> [Set exercise]:
Quote every one of the entries below word for word, line by line, changing nothing.

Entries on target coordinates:
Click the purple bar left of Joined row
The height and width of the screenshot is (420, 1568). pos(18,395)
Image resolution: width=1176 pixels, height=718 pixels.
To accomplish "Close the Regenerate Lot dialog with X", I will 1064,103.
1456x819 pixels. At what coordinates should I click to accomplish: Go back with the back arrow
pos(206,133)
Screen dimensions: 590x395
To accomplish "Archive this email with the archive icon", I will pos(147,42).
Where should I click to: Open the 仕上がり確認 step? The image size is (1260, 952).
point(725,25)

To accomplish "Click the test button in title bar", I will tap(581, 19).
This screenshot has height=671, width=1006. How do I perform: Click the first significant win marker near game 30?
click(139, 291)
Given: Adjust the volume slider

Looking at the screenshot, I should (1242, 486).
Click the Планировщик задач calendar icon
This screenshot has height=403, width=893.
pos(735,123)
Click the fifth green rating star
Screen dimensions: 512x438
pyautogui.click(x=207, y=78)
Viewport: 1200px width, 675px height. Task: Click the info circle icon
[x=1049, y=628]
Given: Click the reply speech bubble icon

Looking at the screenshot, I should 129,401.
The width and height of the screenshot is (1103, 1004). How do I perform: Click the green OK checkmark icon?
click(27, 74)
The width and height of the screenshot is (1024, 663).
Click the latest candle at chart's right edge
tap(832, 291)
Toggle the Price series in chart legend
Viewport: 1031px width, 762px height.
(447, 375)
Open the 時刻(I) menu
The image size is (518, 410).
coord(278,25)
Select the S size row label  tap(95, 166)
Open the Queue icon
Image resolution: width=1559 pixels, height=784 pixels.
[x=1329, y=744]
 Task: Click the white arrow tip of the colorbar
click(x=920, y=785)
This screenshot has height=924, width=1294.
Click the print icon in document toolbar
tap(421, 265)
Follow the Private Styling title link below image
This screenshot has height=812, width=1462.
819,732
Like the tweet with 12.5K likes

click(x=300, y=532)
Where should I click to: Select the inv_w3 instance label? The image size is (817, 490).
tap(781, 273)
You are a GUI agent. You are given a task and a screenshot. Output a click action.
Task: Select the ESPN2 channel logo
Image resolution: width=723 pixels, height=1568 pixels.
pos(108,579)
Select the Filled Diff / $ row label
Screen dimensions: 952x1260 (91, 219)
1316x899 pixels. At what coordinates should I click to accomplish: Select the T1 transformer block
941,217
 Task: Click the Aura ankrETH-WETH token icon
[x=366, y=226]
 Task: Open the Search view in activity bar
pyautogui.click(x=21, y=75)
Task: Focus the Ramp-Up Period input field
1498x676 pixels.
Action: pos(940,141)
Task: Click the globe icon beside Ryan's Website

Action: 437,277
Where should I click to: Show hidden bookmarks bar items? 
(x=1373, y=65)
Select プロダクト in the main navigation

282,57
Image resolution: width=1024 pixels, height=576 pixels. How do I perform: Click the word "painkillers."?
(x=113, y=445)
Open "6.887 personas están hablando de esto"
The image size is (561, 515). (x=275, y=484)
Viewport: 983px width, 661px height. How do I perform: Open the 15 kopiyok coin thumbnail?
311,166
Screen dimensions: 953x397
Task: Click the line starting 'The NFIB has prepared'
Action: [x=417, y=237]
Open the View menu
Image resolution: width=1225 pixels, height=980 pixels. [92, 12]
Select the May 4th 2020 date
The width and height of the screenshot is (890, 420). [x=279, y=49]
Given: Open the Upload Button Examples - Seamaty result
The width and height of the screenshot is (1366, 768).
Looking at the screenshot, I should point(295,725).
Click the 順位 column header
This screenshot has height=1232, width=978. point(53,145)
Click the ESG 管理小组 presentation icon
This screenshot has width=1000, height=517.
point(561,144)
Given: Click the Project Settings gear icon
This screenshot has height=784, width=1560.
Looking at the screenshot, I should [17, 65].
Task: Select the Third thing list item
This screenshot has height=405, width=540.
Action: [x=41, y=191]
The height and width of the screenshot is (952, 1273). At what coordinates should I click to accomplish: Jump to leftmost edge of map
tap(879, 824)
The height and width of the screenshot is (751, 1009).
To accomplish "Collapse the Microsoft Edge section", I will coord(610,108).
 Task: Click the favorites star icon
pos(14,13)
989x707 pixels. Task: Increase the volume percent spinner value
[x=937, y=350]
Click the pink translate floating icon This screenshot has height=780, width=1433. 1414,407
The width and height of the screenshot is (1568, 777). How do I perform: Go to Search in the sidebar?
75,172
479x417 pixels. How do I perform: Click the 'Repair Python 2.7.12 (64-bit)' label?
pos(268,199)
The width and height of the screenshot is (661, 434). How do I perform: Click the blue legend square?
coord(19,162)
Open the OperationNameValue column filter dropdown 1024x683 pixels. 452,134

> [Written reply]:
Click the purple bar left of Joined row
The height and width of the screenshot is (420, 1568). pos(18,395)
Image resolution: width=1176 pixels, height=718 pixels.
To accomplish "Close the Regenerate Lot dialog with X", I will 1064,103.
1456x819 pixels. At what coordinates should I click to accomplish: Go back with the back arrow
pos(206,133)
Screen dimensions: 590x395
To accomplish "Archive this email with the archive icon", I will pos(147,42).
Where should I click to: Open the 仕上がり確認 step? The image size is (1260, 952).
point(725,25)

To accomplish "Click the test button in title bar", I will tap(581, 19).
This screenshot has height=671, width=1006. How do I perform: Click the first significant win marker near game 30?
click(139, 291)
Given: Adjust the volume slider

Looking at the screenshot, I should (1242, 486).
Click the Планировщик задач calendar icon
This screenshot has height=403, width=893.
pos(735,123)
Click the fifth green rating star
Screen dimensions: 512x438
pyautogui.click(x=207, y=78)
Viewport: 1200px width, 675px height. Task: Click the info circle icon
[x=1049, y=628]
Given: Click the reply speech bubble icon

Looking at the screenshot, I should 129,401.
The width and height of the screenshot is (1103, 1004). How do I perform: Click the green OK checkmark icon?
click(27, 74)
The width and height of the screenshot is (1024, 663).
Click the latest candle at chart's right edge
tap(832, 291)
Toggle the Price series in chart legend
Viewport: 1031px width, 762px height.
(447, 375)
Open the 時刻(I) menu
The image size is (518, 410).
coord(278,25)
Select the S size row label  tap(95, 166)
Open the Queue icon
Image resolution: width=1559 pixels, height=784 pixels.
[x=1329, y=744]
 Task: Click the white arrow tip of the colorbar
click(x=920, y=785)
This screenshot has height=924, width=1294.
Click the print icon in document toolbar
tap(421, 265)
Follow the Private Styling title link below image
This screenshot has height=812, width=1462.
819,732
Like the tweet with 12.5K likes

click(x=300, y=532)
Where should I click to: Select the inv_w3 instance label? The image size is (817, 490).
tap(781, 273)
You are a GUI agent. You are given a task and a screenshot. Output a click action.
Task: Select the ESPN2 channel logo
Image resolution: width=723 pixels, height=1568 pixels.
pos(108,579)
Select the Filled Diff / $ row label
Screen dimensions: 952x1260 (91, 219)
1316x899 pixels. At what coordinates should I click to accomplish: Select the T1 transformer block
941,217
 Task: Click the Aura ankrETH-WETH token icon
[x=366, y=226]
 Task: Open the Search view in activity bar
pyautogui.click(x=21, y=75)
Task: Focus the Ramp-Up Period input field
1498x676 pixels.
Action: pos(940,141)
Task: Click the globe icon beside Ryan's Website

Action: 437,277
Where should I click to: Show hidden bookmarks bar items? 
(x=1373, y=65)
Select プロダクト in the main navigation

282,57
Image resolution: width=1024 pixels, height=576 pixels. How do I perform: Click the word "painkillers."?
(x=113, y=445)
Open "6.887 personas están hablando de esto"
The image size is (561, 515). (x=275, y=484)
Viewport: 983px width, 661px height. How do I perform: Open the 15 kopiyok coin thumbnail?
311,166
Screen dimensions: 953x397
Task: Click the line starting 'The NFIB has prepared'
Action: [x=417, y=237]
Open the View menu
Image resolution: width=1225 pixels, height=980 pixels. [92, 12]
Select the May 4th 2020 date
The width and height of the screenshot is (890, 420). [x=279, y=49]
Given: Open the Upload Button Examples - Seamaty result
The width and height of the screenshot is (1366, 768).
Looking at the screenshot, I should point(295,725).
Click the 順位 column header
This screenshot has height=1232, width=978. point(53,145)
Click the ESG 管理小组 presentation icon
This screenshot has width=1000, height=517.
point(561,144)
Given: Click the Project Settings gear icon
This screenshot has height=784, width=1560.
Looking at the screenshot, I should [17, 65].
Task: Select the Third thing list item
This screenshot has height=405, width=540.
Action: [x=41, y=191]
The height and width of the screenshot is (952, 1273). At what coordinates should I click to accomplish: Jump to leftmost edge of map
tap(879, 824)
The height and width of the screenshot is (751, 1009).
To accomplish "Collapse the Microsoft Edge section", I will coord(610,108).
 Task: Click the favorites star icon
pos(14,13)
989x707 pixels. Task: Increase the volume percent spinner value
[x=937, y=350]
Click the pink translate floating icon This screenshot has height=780, width=1433. 1414,407
The width and height of the screenshot is (1568, 777). How do I perform: Go to Search in the sidebar?
75,172
479x417 pixels. How do I perform: Click the 'Repair Python 2.7.12 (64-bit)' label?
pos(268,199)
The width and height of the screenshot is (661, 434). How do I perform: Click the blue legend square?
coord(19,162)
Open the OperationNameValue column filter dropdown 1024x683 pixels. 452,134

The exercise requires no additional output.